Document text:
True, but then Google doesn't just download the page source and index that. They...

marginalia_nu · on June 29, 2023

Sure, download and run the javascript, but then you can snapshot the DOM, grab the text, and discard all the rest. The HTML and js is of little practical value for the index after that point.

Google's index is likely very large because they don't have any real economic incentives to keeping it small.

fauigerzigerk · on June 29, 2023

>... but then you can snapshot the DOM, grab the text, and discard all the rest

Yes, absolutely, I didn't mean to imply otherwise. But first you have to figure out what you can discard beyond the HTML tags themselves to avoid indexing all the garbage that is on each and every page.

When I tried to do this I came to the conclusion that I needed to actually render the page to find out where on the page a particular piece of text was, what font size it had, if it was even visible, etc. And then there's JavaScript of course.

So what I'm saying is that storing a couple of kilobytes is probably not the most costly part of indexing a page.

Information:
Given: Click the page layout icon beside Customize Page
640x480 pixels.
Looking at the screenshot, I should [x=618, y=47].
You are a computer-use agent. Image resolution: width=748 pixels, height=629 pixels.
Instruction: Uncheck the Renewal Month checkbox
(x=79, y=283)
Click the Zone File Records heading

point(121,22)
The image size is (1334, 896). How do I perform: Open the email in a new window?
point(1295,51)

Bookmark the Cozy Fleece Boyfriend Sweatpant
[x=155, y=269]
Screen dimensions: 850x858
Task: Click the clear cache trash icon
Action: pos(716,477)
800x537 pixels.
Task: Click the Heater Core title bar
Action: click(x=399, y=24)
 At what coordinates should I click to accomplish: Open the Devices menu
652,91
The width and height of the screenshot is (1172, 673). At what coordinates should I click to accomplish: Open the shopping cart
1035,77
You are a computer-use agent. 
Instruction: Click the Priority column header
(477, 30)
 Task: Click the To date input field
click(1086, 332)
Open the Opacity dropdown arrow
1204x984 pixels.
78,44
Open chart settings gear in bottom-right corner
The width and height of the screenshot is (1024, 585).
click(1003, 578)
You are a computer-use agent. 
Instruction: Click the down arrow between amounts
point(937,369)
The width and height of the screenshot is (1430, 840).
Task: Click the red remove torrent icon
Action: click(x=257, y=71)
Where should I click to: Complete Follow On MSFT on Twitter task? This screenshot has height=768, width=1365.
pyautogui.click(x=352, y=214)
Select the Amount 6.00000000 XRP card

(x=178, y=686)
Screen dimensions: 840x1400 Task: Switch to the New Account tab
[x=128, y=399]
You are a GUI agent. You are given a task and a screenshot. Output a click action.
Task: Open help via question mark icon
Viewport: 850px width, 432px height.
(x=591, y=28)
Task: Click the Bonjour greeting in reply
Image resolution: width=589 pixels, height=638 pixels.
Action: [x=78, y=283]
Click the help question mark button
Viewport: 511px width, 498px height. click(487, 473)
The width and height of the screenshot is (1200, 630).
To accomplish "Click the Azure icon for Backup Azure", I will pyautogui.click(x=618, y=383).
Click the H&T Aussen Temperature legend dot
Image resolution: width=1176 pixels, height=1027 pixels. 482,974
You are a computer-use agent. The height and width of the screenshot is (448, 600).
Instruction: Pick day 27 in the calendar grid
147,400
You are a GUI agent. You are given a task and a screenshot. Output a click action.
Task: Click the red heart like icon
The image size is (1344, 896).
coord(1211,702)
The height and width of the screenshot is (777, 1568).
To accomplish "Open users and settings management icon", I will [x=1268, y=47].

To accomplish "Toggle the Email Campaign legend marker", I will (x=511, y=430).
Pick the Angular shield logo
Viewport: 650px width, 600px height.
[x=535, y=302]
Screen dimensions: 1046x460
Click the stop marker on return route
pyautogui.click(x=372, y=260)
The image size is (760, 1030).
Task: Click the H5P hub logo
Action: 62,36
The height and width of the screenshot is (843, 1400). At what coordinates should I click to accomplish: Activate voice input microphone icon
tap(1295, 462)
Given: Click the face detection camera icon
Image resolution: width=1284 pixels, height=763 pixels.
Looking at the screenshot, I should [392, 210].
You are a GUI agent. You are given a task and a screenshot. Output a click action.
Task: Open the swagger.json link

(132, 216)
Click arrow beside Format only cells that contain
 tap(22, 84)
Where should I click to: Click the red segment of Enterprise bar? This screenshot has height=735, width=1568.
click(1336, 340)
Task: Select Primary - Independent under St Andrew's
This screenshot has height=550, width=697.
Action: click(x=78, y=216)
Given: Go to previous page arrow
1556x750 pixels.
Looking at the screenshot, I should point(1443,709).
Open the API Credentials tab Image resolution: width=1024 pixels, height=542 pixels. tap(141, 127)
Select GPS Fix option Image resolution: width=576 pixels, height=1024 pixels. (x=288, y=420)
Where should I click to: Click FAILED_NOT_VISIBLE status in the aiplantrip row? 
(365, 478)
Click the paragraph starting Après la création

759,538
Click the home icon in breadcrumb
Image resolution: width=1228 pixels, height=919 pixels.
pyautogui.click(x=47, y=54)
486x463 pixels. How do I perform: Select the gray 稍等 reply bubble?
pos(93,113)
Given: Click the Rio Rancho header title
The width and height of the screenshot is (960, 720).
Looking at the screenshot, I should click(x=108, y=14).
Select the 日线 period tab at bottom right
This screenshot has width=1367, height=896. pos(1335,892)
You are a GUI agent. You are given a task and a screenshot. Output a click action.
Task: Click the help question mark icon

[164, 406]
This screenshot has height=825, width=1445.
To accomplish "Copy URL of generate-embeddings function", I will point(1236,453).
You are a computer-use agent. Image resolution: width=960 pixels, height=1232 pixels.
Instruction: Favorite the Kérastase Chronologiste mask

Work required:
Decide whether each statement agrees with the thread about indexing web pages. Answer yes or no for each, and quote the words from the thread that settle it.
(a) marginalia_nu holds that the HTML and JavaScript are of little use to the index once the text has been taken from the DOM.
(b) fauigerzigerk rejects the idea of snapshotting the DOM and discarding the rest.
(c) fauigerzigerk considers storing a couple of kilobytes the most costly part of indexing a page.

Answer below:
(a) Yes: "The HTML and js is of little practical value for the index after that point."
(b) No: "Yes, absolutely, I didn't mean to imply otherwise."
(c) No: "storing a couple of kilobytes is probably not the most costly part of indexing a page."